### EXERCISE REQUIREMENTS
Turn the lines from the one containing "Screen dimensions: 323x236" through the one containing "Where should I", both included, into a numbered list. Skip blank lines and leave out the pictures.

====== RECORDS SUPPLIED

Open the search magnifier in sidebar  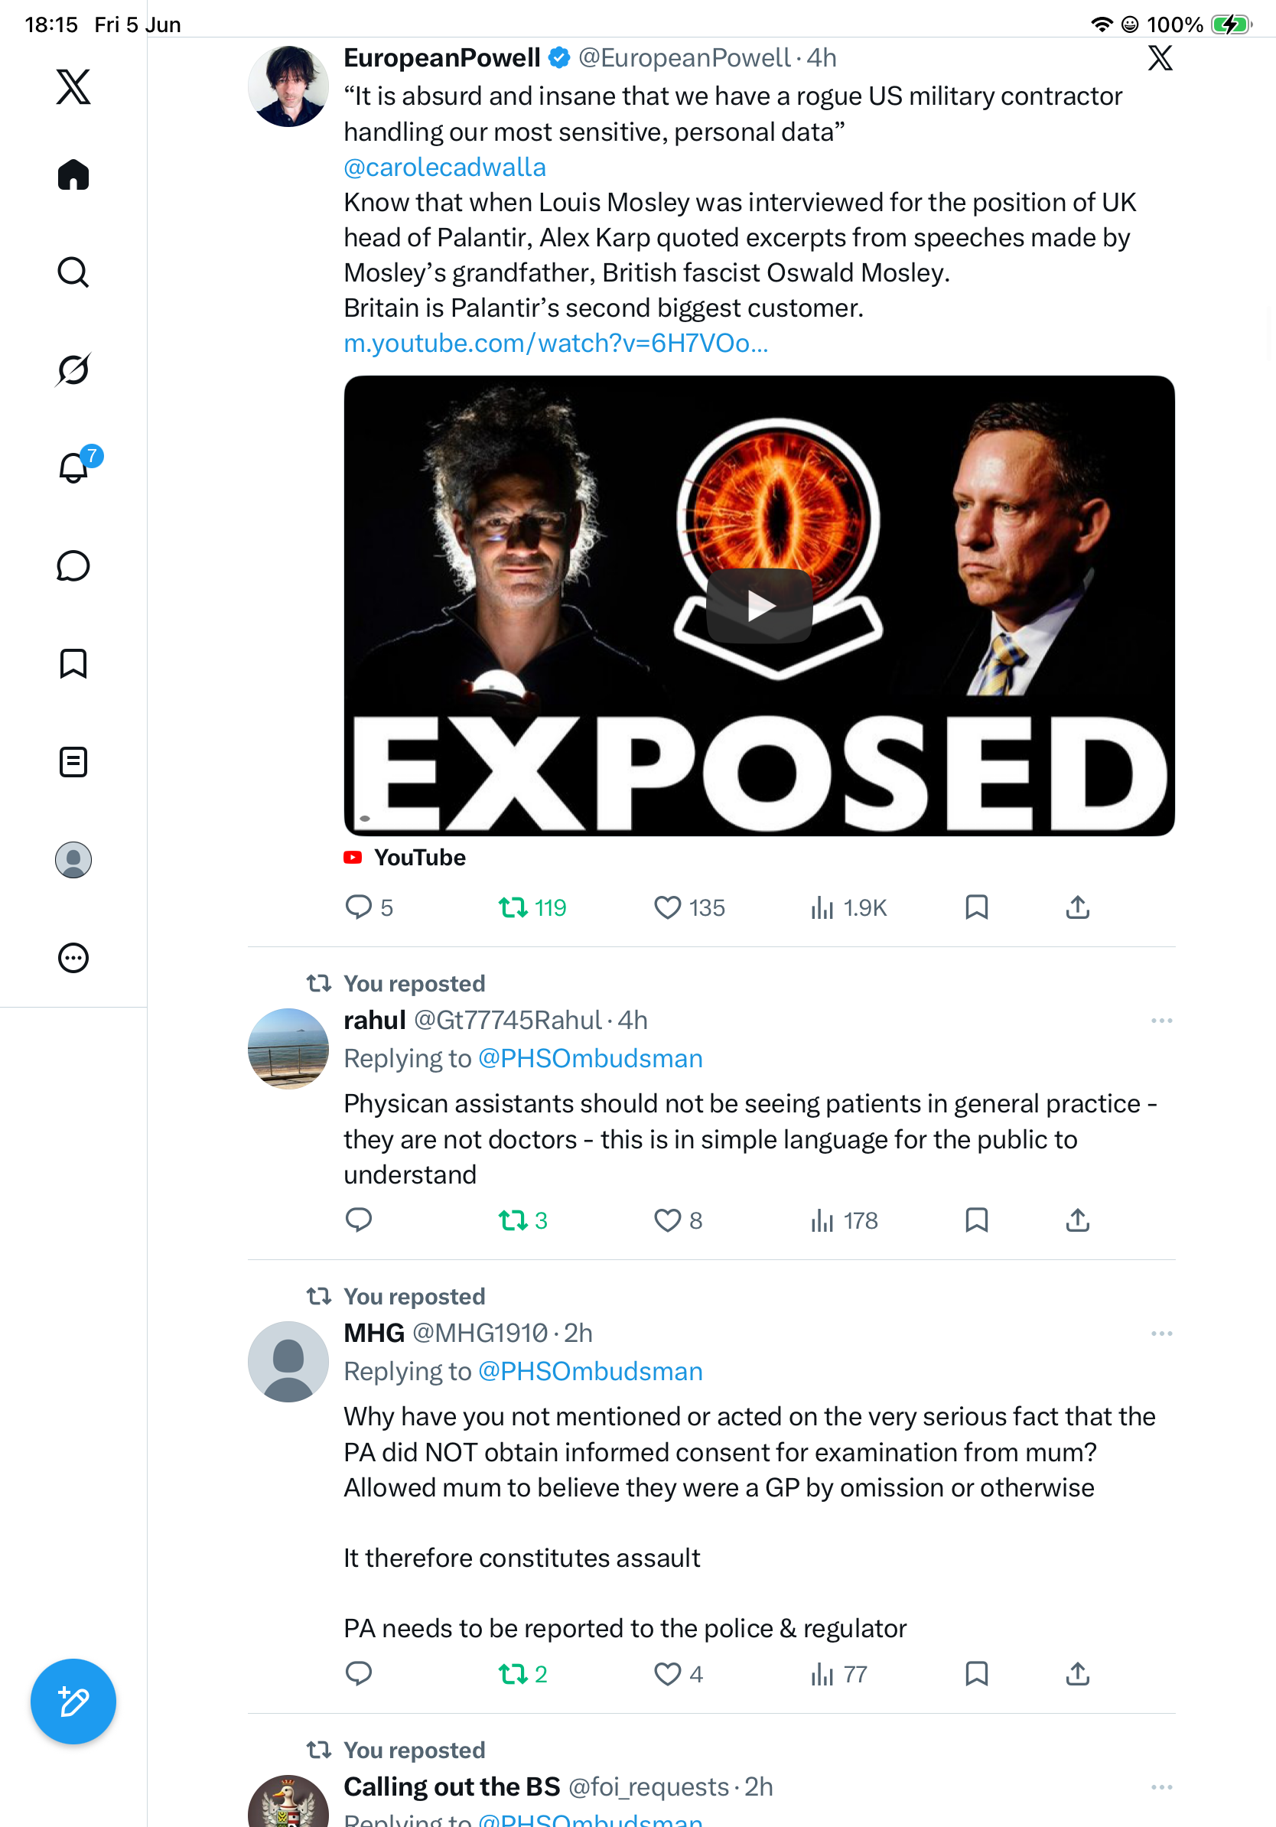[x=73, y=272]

============
====== RECORDS SUPPLIED

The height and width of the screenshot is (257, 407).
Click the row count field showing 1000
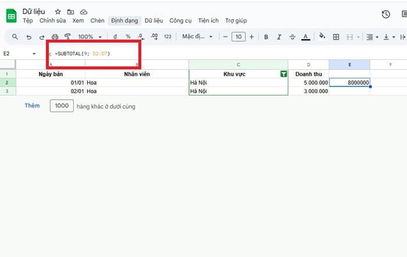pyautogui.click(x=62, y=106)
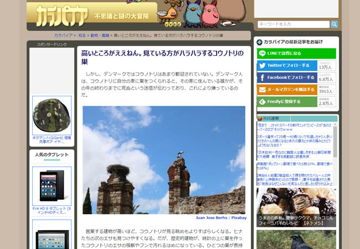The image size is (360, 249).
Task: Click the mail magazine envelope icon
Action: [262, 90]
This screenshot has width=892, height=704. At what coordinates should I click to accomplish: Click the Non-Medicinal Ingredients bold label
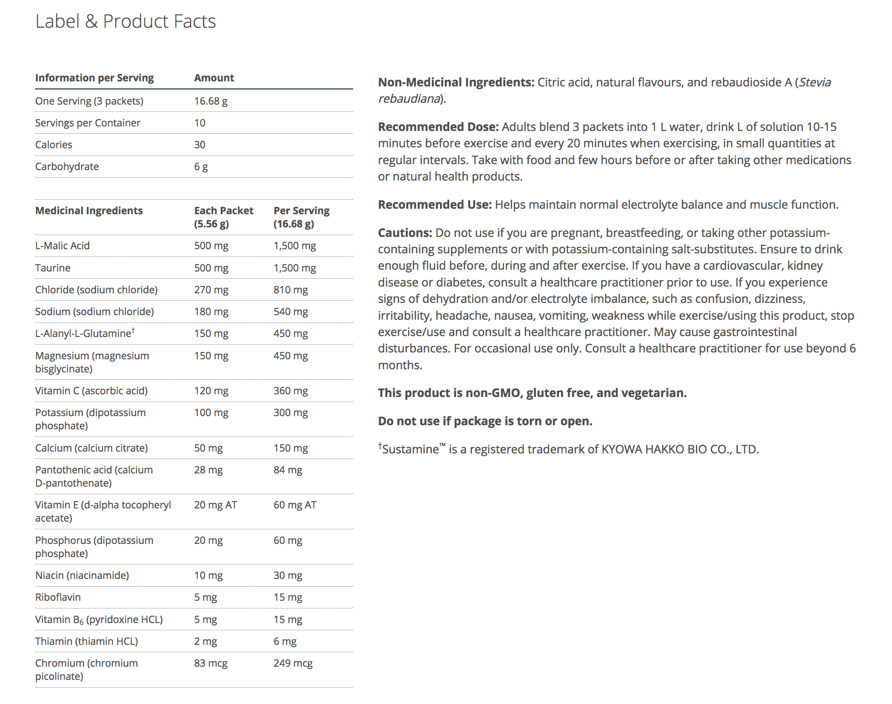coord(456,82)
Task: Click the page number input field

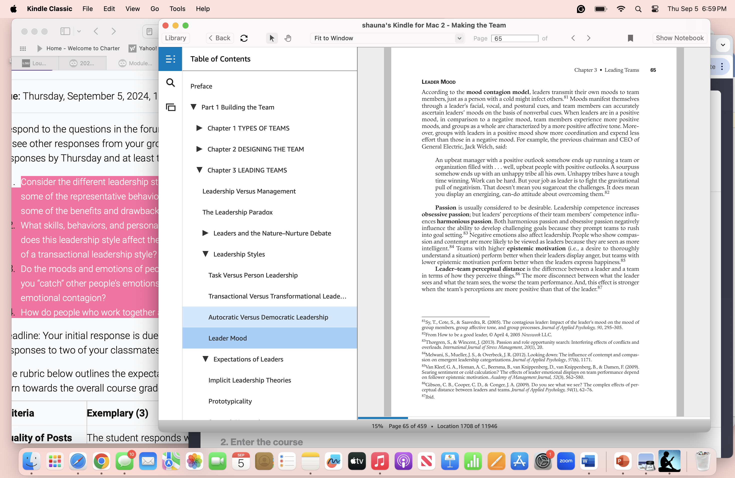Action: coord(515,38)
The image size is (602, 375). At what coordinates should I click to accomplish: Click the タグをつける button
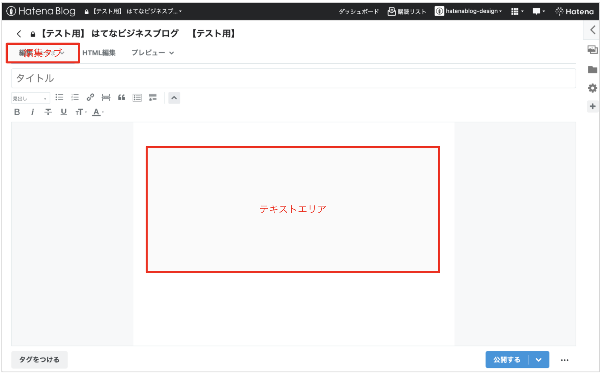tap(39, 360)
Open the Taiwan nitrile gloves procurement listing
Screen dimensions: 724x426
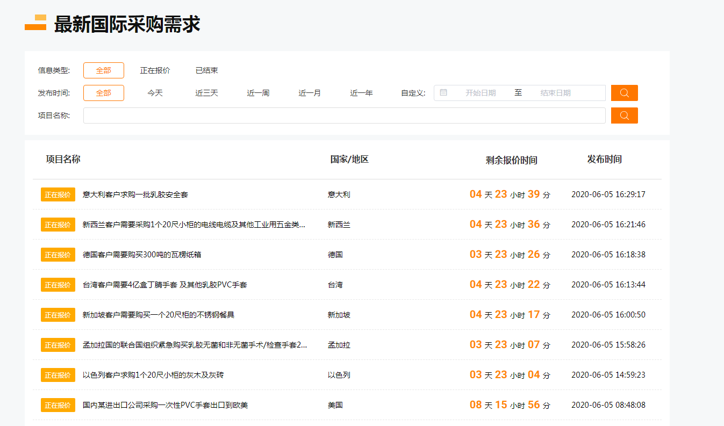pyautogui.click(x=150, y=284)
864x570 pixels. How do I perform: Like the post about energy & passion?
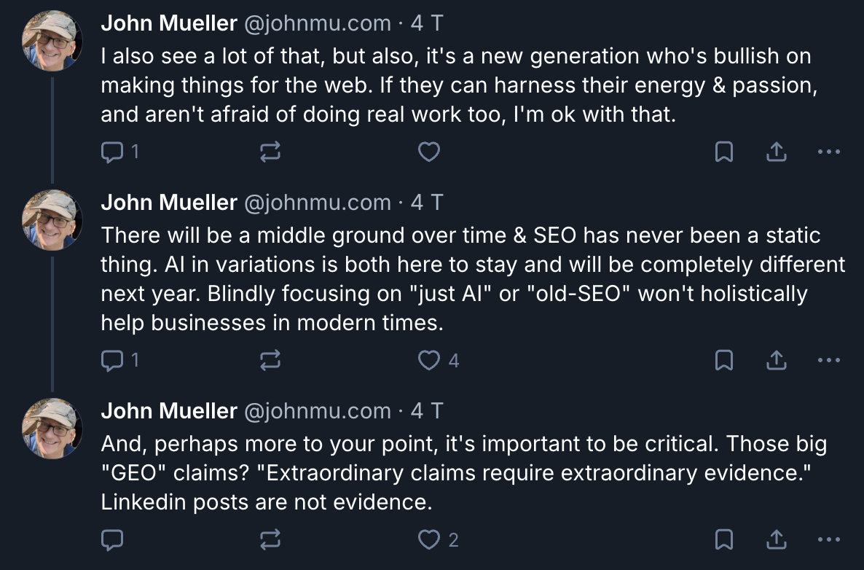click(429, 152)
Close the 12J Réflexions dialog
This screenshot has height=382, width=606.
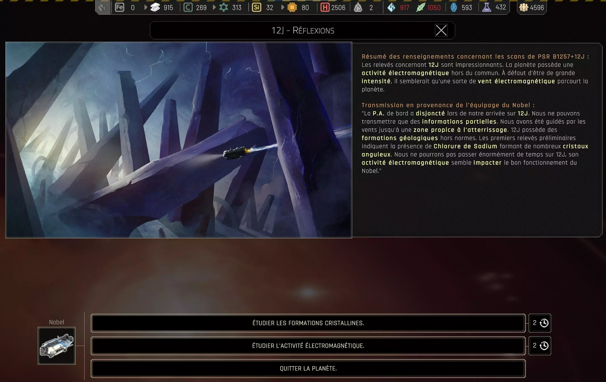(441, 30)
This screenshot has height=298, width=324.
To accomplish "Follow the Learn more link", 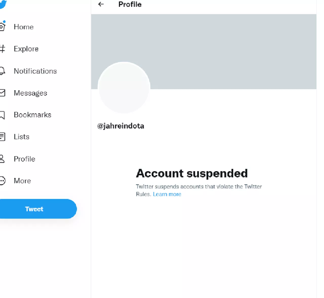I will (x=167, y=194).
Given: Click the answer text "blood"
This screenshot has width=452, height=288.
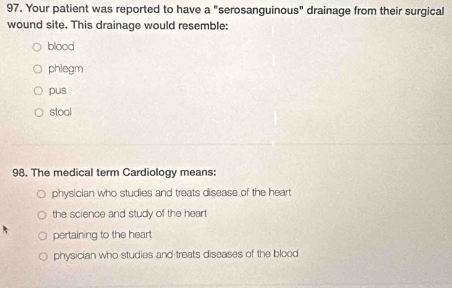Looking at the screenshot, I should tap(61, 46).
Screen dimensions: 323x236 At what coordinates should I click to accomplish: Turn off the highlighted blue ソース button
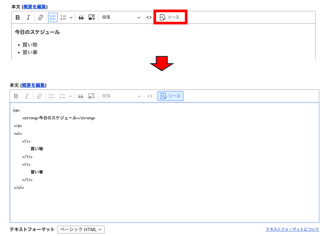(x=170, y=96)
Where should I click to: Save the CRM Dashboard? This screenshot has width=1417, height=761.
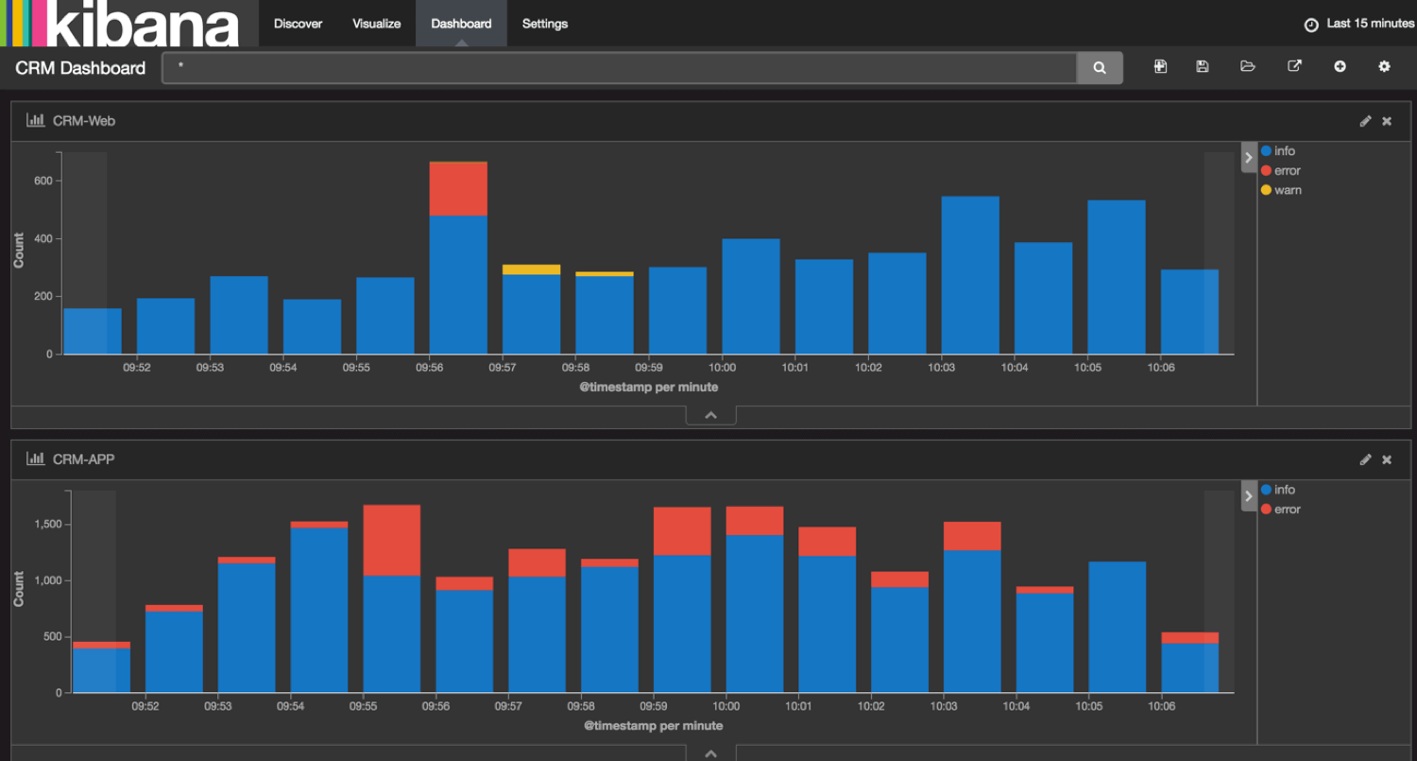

============

### EXPECTED ANSWER
1. Screen dimensions: 323x236 At what coordinates should I click to accomplish: Turn off the highlighted blue ソース button
2. (x=170, y=96)
3. Where should I click to: Save the CRM Dashboard? This screenshot has width=1417, height=761.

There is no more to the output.